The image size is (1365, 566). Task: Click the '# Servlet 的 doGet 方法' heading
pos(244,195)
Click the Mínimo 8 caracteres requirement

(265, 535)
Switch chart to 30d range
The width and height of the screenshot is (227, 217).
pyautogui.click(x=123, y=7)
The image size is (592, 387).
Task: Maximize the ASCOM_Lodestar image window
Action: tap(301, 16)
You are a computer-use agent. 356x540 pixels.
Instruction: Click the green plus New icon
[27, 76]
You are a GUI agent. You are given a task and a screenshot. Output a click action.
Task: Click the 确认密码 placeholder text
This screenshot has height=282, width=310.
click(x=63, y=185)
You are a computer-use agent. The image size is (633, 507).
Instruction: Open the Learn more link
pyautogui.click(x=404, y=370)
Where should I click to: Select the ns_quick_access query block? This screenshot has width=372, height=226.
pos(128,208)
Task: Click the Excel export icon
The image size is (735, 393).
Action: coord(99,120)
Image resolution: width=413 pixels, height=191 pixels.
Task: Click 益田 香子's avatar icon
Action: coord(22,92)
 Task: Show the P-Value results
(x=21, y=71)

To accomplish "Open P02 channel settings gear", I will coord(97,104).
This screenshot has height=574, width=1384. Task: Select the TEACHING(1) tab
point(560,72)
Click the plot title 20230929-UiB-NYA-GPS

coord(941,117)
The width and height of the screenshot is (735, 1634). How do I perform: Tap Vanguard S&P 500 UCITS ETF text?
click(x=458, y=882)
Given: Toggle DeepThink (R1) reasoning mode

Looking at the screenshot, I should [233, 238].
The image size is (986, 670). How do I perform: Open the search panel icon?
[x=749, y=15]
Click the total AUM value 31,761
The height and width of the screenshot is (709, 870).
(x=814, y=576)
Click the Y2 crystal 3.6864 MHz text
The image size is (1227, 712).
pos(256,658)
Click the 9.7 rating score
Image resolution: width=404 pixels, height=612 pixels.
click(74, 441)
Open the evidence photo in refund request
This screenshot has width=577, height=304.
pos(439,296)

- Work to complete: Type out the whole listing above again, exactly as it stands.

- Final answer:
The image size is (1365, 566). Task: Click the '# Servlet 的 doGet 方法' heading
pos(244,195)
Click the Mínimo 8 caracteres requirement

(265, 535)
Switch chart to 30d range
The width and height of the screenshot is (227, 217).
pyautogui.click(x=123, y=7)
The image size is (592, 387).
Task: Maximize the ASCOM_Lodestar image window
Action: tap(301, 16)
You are a computer-use agent. 356x540 pixels.
Instruction: Click the green plus New icon
[27, 76]
You are a GUI agent. You are given a task and a screenshot. Output a click action.
Task: Click the 确认密码 placeholder text
This screenshot has height=282, width=310.
click(x=63, y=185)
You are a computer-use agent. The image size is (633, 507).
Instruction: Open the Learn more link
pyautogui.click(x=404, y=370)
Where should I click to: Select the ns_quick_access query block? This screenshot has width=372, height=226.
pos(128,208)
Task: Click the Excel export icon
The image size is (735, 393).
Action: coord(99,120)
Image resolution: width=413 pixels, height=191 pixels.
Task: Click 益田 香子's avatar icon
Action: coord(22,92)
 Task: Show the P-Value results
(x=21, y=71)

To accomplish "Open P02 channel settings gear", I will coord(97,104).
This screenshot has height=574, width=1384. Task: Select the TEACHING(1) tab
point(560,72)
Click the plot title 20230929-UiB-NYA-GPS

coord(941,117)
The width and height of the screenshot is (735, 1634). How do I perform: Tap Vanguard S&P 500 UCITS ETF text?
click(x=458, y=882)
Given: Toggle DeepThink (R1) reasoning mode

Looking at the screenshot, I should [233, 238].
The image size is (986, 670). How do I perform: Open the search panel icon?
[x=749, y=15]
Click the total AUM value 31,761
The height and width of the screenshot is (709, 870).
(x=814, y=576)
Click the Y2 crystal 3.6864 MHz text
The image size is (1227, 712).
pos(256,658)
Click the 9.7 rating score
Image resolution: width=404 pixels, height=612 pixels.
click(74, 441)
Open the evidence photo in refund request
This screenshot has width=577, height=304.
pos(439,296)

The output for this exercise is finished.